The scene after the Snowfall title card drops in Season 4’s Episode 9 features four fascinating minutes of family, fists and fury. It centers on Amin Joseph‘s emotionally amped-up Jerome seeking immediate retribution after his wife Louie has been shot at a funeral, with Damson Idris’ Franklin Saint sacrificing his body to stop his uncle from walking into Manboy’s ambush. Below, TVLine Dream Emmy nominee Joseph and Snowfall director Carl Seaton deconstruct how they turned Jerome’s superior physical strength into a weakness.
CARL SEATON | It is unapologetically a very Black moment that took two to three hours to shoot. Jerome is a man unleashed and somebody’s gotta pay. Franklin is trying to use logic but emotion won’t let Jerome hear logic. Jerome has to get his emotions out and Leon and the other men know you can’t get between family disputes… because if you do, they will stop and whoop your ass. It’s a universal truth. You have to let it ride and hope it doesn’t get too violent. It’s two alpha males on a collision course. We choreographed stunts and rehearsed beforehand and angled the camera so it looked like punches landed. And Amin checked on Damson after each take.

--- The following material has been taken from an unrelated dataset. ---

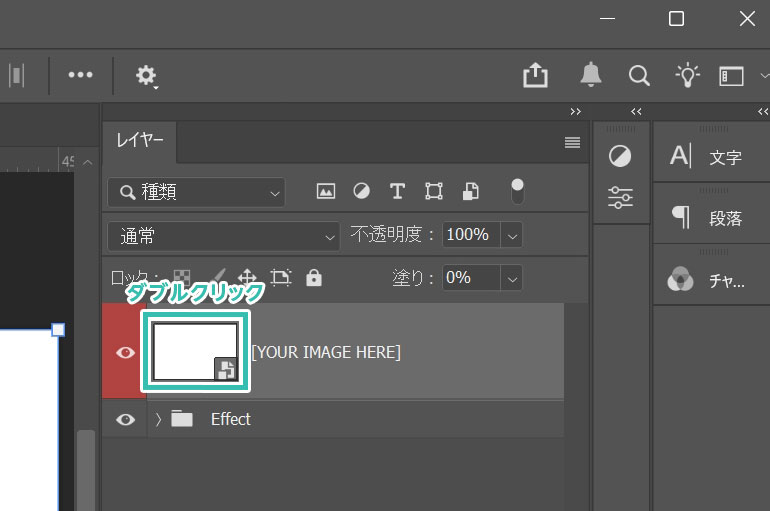Click the [YOUR IMAGE HERE] smart object thumbnail
Image resolution: width=770 pixels, height=511 pixels.
tap(195, 351)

AMIN JOSEPH | I come from a fighting background and the writers know that. Being physical comes quite naturally. Anytime I’ve been physical on Snowfall, I love that it’s not just for the sake of throwing bodies around. [It’s about] protection and fighting for what makes sense to Jerome. Franklin takes the fight out of Jerome, who is willing to run through his nephew to avenge Louie. Not to give too much away for the next season, but Jerome in that moment evolves and becomes a more callous killer.
SEATON | I told Amin [that] Jerome’s objective is to get to that driver’s side door of his IROC-Z, either around Franklin or through him. Amin digs beneath the subtext and, with every swing and grab, you see his shoulders and face get more slack and his fists eventually drop.
JOSEPH | The scene for me is all about this man in beast mode who is willing to take himself off the board and walk into an ambush beating his chest. The scene is not about the fighting because fighting is easy. It’s the story of the fight and what each punch means, [and] how Jerome is hurt that Franklin and Louie kept the CIA’s role a secret.
SEATON | By the time Jerome calls Franklin a “stupid motherf—er,” he sighs the words. He knows this is not the fight, and Amin shows you that by lessening Jerome’s physicality.
JOSEPH | When it’s over, Jerome looks at his young nephew, a mirror image of himself crumpled up on the ground, bleeding by his hands, and sees that Franklin’s will in that moment is stronger than his, and Jerome becomes more calculated.